6.4 Maintenance of Property. The Borrower shall maintain and preserve, except as otherwise permitted by this Note, all of its property which is used or necessary in its business in good working order and condition, ordinary wear and tear excepted and shall make all necessary repairs thereto and renewals and replacements thereof except where the failure to do so would not reasonably be expected to have, either individually or in the aggregate, a Material Adverse Effect.
6.5 Compliance with Laws. The Borrower shall comply in all material respects with all requirements of Law of any governmental authority having jurisdiction over it or its business.
6.6 Use of Proceeds. The proceeds of the sale and issuance of the Investor Notes shall be used on the Closing Date, to repay in full, and terminate all liens securing, (i) the Term Loan Credit Agreement and (ii) the Revolving Loan Credit Agreement. Any remaining proceeds may be used for working capital purposes, but shall not be used to make a distribution, dividend or payment to any equity holder of the Borrower.
7. Negative Covenants.
Until the full payment of this Note, the Borrower shall not, and shall not permit any of its subsidiaries to, directly or indirectly, without prior written consent of the Requisite Noteholders:
7.1 Indebtedness. Create, incur, assume, permit, guarantee, or otherwise become or remain, directly or indirectly, liable with respect to any Debt that ranks senior or pari passu with the Investor Notes, other than Permitted Debt.
7.2 Liens. Create, incur, assume, or permit to exist, directly or indirectly, any Lien on or with respect to any of its property or assets, of any kind, whether now owned or hereafter acquired, or any income or profits therefrom, other than Permitted Liens.

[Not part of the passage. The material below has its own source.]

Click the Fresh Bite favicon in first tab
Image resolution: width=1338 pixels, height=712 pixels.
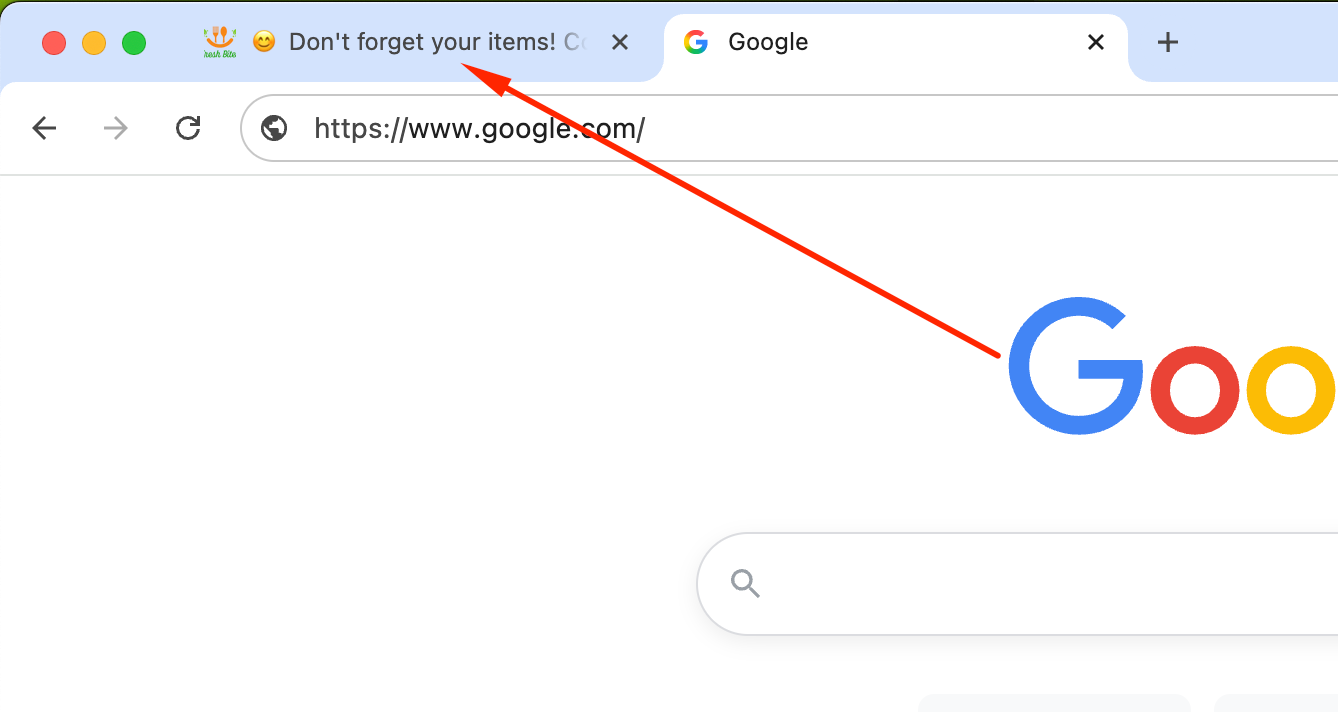[219, 42]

8. Events of Default. The occurrence and continuance of any of the following shall constitute an “Event of Default” hereunder:
8.1 Failure to Pay. The Borrower fails to pay (i) any principal amount of this Note when due or (ii) any other amount due hereunder within five (5) Business Days after such amount is due.
8.2 Breach of Representations and Warranties. Any representation or warranty made by the Borrower to the Noteholder herein contains an untrue or misleading statement of a material fact as of the date made.
8.3 Bankruptcy; Insolvency.
(a) The Borrower institutes a voluntary case seeking relief under any Law relating to bankruptcy, insolvency, reorganization, or other relief for debtors.
(b) An involuntary case is commenced seeking the liquidation or reorganization of the Borrower under any Law relating to bankruptcy or insolvency, and such case is not dismissed or vacated by the Maturity Date.